╔══

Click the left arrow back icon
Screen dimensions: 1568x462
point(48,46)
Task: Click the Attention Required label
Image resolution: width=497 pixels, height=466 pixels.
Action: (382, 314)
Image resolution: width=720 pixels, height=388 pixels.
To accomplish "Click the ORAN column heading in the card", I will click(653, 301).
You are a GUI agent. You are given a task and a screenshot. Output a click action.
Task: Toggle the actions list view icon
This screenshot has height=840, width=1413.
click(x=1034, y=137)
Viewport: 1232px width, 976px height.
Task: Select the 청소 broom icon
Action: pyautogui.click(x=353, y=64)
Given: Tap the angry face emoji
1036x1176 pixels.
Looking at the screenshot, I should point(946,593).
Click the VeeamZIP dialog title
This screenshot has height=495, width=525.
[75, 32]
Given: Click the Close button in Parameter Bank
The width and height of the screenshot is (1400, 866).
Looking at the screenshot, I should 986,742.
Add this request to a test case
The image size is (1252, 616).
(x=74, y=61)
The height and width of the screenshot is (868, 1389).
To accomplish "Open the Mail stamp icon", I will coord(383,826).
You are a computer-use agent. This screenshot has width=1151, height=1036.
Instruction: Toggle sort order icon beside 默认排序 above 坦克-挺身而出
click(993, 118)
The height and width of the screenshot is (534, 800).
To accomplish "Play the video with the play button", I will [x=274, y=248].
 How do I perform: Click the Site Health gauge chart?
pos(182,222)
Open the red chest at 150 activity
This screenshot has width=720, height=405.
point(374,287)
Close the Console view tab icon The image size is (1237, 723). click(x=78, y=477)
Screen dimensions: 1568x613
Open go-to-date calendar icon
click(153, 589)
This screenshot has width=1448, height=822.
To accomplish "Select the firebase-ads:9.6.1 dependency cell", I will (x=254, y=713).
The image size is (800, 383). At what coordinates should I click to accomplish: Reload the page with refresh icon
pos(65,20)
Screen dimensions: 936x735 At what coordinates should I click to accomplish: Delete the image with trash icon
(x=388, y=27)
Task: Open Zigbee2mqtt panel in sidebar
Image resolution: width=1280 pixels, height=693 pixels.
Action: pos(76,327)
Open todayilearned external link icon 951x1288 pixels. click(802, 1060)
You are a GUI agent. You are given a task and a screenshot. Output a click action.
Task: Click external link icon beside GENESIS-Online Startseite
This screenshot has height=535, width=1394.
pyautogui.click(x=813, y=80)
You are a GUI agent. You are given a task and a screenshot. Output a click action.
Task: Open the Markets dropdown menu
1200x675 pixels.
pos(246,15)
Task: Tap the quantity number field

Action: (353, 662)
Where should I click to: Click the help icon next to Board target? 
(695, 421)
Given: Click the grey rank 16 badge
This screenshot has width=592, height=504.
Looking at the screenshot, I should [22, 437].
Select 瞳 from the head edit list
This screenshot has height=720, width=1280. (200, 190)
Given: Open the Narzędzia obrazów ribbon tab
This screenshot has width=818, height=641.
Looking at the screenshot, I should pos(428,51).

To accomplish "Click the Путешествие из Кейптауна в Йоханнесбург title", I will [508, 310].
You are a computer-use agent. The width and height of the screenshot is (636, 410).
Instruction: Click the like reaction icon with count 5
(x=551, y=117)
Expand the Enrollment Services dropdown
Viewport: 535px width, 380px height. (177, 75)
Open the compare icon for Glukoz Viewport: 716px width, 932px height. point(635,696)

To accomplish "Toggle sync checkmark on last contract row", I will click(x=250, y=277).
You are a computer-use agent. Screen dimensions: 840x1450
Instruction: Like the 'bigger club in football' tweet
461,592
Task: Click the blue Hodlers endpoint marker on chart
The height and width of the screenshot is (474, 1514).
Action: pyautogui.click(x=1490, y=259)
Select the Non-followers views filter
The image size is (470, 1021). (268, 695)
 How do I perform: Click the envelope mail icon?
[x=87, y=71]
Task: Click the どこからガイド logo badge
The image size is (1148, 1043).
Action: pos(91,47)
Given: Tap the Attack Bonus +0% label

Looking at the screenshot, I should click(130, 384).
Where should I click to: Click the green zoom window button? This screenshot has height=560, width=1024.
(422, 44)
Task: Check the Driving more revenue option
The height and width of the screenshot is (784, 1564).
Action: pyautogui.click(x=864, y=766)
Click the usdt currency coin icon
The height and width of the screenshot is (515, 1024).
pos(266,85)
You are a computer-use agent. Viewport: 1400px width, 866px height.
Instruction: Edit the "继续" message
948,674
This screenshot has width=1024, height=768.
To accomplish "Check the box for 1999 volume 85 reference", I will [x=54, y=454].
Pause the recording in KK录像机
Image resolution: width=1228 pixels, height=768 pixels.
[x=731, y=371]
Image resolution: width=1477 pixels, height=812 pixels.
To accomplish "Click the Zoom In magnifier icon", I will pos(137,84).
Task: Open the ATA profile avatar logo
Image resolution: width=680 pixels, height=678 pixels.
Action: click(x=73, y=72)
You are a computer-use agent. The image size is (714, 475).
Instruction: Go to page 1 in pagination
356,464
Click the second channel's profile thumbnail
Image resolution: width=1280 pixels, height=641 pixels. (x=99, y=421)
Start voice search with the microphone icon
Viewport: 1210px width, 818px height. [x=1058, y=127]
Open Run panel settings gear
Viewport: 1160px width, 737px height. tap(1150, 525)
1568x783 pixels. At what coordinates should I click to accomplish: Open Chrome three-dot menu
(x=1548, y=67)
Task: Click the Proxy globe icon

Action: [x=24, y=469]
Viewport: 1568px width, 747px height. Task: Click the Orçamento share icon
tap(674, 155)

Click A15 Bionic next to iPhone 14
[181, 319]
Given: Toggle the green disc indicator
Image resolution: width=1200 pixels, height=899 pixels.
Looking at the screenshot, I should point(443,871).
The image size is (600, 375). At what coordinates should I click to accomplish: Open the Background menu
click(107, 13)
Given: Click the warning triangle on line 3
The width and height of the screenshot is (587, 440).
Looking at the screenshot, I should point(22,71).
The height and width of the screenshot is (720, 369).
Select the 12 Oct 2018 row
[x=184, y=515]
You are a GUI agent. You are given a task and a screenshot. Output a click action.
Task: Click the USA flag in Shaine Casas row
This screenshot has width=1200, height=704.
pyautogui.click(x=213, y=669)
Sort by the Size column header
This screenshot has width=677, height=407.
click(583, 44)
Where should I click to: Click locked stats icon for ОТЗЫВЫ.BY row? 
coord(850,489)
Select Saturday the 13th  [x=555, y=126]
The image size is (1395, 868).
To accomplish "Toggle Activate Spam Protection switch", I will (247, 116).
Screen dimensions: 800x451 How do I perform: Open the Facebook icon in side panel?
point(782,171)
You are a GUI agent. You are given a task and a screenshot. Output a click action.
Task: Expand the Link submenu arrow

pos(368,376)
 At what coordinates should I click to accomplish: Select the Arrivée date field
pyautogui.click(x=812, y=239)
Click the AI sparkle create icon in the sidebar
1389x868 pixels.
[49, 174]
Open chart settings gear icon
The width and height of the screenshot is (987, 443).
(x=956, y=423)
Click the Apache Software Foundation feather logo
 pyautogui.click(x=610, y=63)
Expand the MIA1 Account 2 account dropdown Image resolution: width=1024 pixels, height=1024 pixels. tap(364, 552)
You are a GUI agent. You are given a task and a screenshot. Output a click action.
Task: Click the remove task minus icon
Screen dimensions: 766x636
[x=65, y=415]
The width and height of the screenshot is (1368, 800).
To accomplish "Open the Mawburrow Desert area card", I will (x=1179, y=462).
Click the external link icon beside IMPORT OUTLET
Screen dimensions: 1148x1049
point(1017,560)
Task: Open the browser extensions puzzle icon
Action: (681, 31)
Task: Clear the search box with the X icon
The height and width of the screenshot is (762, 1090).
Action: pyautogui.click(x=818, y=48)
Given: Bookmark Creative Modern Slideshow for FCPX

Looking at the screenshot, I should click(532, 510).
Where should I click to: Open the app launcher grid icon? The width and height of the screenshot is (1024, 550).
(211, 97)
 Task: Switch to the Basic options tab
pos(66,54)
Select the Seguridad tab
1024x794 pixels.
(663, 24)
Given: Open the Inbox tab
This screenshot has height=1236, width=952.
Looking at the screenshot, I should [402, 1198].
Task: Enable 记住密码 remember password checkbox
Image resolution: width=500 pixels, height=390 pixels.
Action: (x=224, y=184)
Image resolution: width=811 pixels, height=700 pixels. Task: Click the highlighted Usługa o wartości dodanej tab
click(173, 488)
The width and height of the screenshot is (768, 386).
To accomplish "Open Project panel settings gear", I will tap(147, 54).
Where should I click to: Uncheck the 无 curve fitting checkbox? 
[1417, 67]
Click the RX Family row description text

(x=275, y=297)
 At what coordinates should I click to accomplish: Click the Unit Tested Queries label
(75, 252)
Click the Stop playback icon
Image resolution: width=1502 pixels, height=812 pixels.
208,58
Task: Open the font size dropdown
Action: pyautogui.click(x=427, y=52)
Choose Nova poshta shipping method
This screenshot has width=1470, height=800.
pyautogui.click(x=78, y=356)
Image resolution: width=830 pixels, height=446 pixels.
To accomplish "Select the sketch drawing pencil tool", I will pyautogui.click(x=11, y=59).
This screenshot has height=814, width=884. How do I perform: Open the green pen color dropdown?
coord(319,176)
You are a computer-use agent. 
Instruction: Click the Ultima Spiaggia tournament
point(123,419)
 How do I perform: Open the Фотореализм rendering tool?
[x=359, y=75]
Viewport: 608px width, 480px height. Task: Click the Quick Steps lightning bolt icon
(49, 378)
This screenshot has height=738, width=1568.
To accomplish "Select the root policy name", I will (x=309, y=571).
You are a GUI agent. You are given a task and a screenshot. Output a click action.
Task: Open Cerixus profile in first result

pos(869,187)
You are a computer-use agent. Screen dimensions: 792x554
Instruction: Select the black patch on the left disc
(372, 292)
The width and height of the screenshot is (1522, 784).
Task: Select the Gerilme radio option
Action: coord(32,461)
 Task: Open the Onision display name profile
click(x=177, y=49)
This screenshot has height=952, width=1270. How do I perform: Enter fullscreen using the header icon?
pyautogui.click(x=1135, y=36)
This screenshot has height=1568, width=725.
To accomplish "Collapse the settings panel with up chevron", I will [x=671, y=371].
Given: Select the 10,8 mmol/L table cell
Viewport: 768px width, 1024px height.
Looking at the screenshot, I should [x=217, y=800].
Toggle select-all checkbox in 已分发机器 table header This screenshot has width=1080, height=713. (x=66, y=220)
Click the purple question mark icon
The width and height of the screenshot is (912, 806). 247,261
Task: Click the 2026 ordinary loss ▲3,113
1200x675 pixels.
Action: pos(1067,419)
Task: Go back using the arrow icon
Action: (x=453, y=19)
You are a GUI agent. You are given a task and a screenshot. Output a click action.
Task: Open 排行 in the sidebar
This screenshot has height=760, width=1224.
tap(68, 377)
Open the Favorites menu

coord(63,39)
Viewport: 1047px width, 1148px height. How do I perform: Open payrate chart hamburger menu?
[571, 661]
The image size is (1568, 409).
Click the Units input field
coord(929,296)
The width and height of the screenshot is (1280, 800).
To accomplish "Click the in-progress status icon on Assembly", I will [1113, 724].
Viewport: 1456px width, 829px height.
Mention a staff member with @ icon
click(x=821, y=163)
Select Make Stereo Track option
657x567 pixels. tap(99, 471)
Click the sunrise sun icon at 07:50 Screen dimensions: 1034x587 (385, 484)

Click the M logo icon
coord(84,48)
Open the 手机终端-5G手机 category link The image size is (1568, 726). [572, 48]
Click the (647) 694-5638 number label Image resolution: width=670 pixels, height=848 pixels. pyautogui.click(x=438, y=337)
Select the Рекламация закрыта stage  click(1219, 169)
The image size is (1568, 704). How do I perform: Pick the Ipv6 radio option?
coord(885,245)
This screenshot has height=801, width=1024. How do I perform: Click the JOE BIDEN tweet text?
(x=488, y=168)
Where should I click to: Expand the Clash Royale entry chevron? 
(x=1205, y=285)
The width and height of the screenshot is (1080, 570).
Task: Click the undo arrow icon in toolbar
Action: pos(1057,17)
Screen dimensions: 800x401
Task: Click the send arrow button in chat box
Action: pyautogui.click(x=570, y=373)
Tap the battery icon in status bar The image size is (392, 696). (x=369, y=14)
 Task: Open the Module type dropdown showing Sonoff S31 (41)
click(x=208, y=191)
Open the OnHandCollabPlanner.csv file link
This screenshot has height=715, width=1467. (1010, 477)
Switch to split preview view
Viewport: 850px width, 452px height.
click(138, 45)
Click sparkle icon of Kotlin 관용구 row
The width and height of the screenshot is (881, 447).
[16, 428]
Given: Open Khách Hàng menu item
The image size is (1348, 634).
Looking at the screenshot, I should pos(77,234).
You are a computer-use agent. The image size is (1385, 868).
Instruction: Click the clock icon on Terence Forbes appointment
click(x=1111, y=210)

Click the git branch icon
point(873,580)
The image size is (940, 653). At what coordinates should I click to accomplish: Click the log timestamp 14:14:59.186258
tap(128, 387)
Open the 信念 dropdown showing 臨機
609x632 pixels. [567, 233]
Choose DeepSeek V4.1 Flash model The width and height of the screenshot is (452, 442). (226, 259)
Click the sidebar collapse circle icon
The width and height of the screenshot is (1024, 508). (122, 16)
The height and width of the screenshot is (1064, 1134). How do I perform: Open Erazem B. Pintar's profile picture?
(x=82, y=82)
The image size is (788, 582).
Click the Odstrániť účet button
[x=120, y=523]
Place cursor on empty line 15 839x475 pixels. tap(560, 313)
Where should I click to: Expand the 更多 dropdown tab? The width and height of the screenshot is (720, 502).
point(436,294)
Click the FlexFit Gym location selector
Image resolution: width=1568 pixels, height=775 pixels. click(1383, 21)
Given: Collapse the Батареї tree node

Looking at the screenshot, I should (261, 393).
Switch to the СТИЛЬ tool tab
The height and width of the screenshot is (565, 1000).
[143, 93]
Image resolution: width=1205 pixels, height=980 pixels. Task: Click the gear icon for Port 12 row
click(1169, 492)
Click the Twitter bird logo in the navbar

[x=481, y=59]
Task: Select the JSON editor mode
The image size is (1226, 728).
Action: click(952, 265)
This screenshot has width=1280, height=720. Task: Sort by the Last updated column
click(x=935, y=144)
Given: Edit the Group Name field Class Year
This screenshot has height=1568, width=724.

╚══

__TO DO__.
Only lines with the string "status" belong in the answer; copy each of them from the listing.

__SOLUTION FOR THIS PROBLEM__.
To accomplish "Click the in-progress status icon on Assembly", I will [1113, 724].
Tap the battery icon in status bar The image size is (392, 696). (x=369, y=14)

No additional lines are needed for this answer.